> **WORK REQUEST**: Please print the entries below exactly, from the line with "Viewport: 271px width, 271px height." through the line with "You are a computer-use agent. This", including both of those lines and leaving out all others.
#####
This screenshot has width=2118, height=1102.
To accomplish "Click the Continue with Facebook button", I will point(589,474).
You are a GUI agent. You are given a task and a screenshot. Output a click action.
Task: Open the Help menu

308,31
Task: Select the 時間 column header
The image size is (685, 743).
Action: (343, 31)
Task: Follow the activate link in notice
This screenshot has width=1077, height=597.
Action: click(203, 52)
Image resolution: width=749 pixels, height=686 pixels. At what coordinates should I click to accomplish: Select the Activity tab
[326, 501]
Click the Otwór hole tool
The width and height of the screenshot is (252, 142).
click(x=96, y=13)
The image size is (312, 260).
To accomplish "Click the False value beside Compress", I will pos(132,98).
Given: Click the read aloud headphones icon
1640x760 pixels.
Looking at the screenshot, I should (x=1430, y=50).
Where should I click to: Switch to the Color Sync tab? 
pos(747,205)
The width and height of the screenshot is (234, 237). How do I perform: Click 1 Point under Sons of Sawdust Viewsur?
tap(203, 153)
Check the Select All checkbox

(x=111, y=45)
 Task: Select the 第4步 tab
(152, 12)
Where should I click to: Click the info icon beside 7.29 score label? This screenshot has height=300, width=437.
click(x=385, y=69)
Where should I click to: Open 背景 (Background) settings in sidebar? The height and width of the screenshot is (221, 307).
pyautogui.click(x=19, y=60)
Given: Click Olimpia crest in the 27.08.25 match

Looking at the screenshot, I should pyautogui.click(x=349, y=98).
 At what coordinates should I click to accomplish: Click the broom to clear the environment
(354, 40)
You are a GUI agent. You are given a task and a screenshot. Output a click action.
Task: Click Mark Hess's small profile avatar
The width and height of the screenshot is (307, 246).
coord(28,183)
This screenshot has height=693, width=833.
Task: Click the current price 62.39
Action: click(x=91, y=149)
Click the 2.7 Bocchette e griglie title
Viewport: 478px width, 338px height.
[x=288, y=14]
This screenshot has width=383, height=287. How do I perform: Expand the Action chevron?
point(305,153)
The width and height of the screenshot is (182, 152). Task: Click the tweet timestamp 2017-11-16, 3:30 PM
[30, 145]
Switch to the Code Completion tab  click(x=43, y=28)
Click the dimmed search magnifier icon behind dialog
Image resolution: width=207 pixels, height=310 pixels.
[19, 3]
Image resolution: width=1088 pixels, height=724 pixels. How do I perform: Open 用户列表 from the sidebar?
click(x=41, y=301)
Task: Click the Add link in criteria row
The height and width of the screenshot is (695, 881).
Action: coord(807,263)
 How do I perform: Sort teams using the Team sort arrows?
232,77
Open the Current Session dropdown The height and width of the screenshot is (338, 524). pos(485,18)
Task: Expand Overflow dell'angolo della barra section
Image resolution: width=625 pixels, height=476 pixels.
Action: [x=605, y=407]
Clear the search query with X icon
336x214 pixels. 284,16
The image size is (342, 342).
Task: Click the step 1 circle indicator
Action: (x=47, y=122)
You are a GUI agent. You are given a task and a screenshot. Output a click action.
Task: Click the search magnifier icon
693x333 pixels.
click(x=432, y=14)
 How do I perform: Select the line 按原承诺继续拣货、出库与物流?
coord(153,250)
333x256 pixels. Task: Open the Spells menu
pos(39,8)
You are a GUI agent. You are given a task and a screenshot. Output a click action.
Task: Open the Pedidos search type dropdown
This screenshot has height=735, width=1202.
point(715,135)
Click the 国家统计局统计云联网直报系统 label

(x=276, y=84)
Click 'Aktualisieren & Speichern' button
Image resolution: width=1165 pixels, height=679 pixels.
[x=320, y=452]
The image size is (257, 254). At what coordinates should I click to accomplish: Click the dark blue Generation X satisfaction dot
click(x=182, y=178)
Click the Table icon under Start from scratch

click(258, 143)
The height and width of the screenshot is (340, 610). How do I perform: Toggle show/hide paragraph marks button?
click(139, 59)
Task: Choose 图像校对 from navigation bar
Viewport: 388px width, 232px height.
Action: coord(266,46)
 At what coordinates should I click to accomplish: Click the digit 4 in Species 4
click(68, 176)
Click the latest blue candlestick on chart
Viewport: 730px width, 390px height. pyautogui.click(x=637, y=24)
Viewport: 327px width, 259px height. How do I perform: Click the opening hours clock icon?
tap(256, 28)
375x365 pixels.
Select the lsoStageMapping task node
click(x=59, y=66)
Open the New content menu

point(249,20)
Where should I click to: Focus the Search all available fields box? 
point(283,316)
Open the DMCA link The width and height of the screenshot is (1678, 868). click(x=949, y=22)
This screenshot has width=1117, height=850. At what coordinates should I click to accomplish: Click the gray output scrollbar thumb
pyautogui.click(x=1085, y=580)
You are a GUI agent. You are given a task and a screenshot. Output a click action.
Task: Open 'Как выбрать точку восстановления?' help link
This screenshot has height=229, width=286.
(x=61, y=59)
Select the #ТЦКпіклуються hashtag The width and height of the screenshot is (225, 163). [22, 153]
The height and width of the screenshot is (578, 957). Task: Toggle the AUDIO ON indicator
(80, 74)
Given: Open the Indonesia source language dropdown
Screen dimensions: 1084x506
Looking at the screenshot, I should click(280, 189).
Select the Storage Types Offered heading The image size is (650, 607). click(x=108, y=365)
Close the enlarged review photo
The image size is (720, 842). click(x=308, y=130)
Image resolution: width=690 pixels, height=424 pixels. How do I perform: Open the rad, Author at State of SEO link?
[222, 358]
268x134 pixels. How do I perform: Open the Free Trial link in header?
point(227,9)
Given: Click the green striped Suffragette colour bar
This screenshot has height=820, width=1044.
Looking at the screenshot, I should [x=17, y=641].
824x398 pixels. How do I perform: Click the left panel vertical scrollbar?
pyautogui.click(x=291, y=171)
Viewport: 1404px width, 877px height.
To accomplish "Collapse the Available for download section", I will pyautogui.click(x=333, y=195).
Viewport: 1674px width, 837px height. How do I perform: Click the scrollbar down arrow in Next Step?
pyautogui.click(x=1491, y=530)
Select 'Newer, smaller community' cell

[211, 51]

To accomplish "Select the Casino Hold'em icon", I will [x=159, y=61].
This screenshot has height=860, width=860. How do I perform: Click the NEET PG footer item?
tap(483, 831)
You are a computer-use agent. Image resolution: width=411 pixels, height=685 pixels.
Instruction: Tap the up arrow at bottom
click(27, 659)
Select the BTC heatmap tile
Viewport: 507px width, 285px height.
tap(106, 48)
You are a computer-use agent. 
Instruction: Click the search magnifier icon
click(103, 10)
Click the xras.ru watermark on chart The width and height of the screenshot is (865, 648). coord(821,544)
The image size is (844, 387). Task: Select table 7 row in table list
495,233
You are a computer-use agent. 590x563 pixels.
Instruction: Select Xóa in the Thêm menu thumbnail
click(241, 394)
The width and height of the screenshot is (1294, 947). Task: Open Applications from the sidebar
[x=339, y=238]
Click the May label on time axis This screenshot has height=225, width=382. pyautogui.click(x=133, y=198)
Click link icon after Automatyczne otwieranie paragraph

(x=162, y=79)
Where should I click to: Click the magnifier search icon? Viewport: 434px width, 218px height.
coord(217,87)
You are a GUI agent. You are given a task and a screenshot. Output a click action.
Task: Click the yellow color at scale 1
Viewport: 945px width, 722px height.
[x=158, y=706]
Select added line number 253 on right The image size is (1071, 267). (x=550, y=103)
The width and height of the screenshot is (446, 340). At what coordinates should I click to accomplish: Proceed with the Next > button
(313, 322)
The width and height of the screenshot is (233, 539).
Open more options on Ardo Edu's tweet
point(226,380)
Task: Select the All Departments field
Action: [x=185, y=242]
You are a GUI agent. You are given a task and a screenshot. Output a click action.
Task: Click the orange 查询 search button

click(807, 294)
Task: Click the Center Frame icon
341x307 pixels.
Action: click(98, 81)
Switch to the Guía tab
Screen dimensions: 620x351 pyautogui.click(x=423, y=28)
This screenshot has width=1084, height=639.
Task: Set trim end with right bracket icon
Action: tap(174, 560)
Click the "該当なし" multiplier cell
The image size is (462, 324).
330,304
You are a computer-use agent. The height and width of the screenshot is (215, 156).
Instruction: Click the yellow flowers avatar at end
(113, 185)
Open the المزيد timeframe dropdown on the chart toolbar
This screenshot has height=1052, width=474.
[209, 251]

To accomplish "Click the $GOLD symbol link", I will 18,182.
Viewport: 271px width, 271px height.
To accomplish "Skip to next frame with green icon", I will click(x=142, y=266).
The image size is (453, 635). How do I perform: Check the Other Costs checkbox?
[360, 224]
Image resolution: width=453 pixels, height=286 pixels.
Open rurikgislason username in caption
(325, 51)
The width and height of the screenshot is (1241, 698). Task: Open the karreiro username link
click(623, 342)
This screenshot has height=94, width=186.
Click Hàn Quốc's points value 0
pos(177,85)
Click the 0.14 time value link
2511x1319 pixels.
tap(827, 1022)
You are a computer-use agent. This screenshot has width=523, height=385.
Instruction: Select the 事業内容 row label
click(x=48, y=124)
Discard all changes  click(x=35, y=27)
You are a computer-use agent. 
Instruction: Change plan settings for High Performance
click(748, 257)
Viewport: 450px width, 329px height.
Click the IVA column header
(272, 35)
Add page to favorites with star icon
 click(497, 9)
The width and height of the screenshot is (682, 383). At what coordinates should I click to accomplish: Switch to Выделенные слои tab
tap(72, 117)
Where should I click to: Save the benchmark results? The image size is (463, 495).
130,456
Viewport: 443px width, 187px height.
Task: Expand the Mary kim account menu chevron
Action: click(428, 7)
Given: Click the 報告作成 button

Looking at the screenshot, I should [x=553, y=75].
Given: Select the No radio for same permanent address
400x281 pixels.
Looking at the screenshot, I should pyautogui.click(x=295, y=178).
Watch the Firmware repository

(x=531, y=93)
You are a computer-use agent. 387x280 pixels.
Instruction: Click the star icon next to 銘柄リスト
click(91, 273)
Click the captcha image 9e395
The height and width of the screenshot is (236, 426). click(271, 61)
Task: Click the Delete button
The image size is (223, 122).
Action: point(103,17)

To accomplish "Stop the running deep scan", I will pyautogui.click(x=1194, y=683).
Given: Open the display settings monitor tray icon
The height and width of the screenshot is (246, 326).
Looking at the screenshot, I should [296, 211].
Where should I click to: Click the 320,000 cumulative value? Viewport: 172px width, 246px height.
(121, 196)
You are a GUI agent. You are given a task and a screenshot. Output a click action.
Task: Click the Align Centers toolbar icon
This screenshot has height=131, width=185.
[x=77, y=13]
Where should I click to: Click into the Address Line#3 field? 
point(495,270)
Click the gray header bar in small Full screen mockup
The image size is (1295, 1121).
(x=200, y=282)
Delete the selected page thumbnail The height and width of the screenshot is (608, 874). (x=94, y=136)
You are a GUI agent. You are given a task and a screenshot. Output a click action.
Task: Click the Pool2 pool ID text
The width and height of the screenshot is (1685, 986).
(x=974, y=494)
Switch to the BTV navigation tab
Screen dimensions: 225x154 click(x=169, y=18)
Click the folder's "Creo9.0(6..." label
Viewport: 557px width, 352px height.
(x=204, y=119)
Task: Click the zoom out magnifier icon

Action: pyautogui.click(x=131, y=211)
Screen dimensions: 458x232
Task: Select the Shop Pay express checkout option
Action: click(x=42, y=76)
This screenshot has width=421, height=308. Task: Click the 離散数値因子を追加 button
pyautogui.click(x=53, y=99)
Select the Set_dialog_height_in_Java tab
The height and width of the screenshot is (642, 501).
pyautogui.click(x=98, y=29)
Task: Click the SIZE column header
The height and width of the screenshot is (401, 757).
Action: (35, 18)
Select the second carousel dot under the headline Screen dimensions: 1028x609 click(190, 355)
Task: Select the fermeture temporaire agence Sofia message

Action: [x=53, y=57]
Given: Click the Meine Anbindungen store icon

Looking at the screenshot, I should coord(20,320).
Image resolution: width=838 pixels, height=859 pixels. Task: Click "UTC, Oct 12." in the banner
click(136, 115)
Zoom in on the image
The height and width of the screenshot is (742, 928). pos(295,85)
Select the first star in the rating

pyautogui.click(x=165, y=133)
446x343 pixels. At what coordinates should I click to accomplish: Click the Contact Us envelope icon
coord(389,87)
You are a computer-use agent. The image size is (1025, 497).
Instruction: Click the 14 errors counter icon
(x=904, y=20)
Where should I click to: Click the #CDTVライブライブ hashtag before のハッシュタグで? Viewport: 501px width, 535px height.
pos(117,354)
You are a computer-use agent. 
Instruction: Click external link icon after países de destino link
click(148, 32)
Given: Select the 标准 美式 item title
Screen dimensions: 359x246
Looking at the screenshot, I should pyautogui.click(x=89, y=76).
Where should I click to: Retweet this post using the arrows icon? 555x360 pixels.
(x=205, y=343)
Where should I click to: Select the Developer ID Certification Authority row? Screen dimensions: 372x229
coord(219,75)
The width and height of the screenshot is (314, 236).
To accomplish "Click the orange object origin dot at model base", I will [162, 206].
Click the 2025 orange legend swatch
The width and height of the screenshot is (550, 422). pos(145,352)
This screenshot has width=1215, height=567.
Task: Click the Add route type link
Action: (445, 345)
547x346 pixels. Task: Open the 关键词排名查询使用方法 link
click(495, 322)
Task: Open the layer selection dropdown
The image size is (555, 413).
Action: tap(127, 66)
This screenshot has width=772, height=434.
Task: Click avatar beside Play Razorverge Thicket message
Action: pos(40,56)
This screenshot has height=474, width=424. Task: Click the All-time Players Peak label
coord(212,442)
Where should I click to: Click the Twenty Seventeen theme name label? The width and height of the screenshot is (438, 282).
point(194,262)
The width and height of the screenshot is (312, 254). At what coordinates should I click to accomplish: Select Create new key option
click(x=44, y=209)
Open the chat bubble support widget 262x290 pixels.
#####
> **ANSWER TO THIS PROBLEM**:
Viewport: 271px width, 271px height.
To accomplish "Skip to next frame with green icon", I will click(x=142, y=266).
The image size is (453, 635). How do I perform: Check the Other Costs checkbox?
[360, 224]
Image resolution: width=453 pixels, height=286 pixels.
Open rurikgislason username in caption
(325, 51)
The width and height of the screenshot is (1241, 698). Task: Open the karreiro username link
click(623, 342)
This screenshot has height=94, width=186.
Click Hàn Quốc's points value 0
pos(177,85)
Click the 0.14 time value link
2511x1319 pixels.
tap(827, 1022)
You are a computer-use agent. This screenshot has width=523, height=385.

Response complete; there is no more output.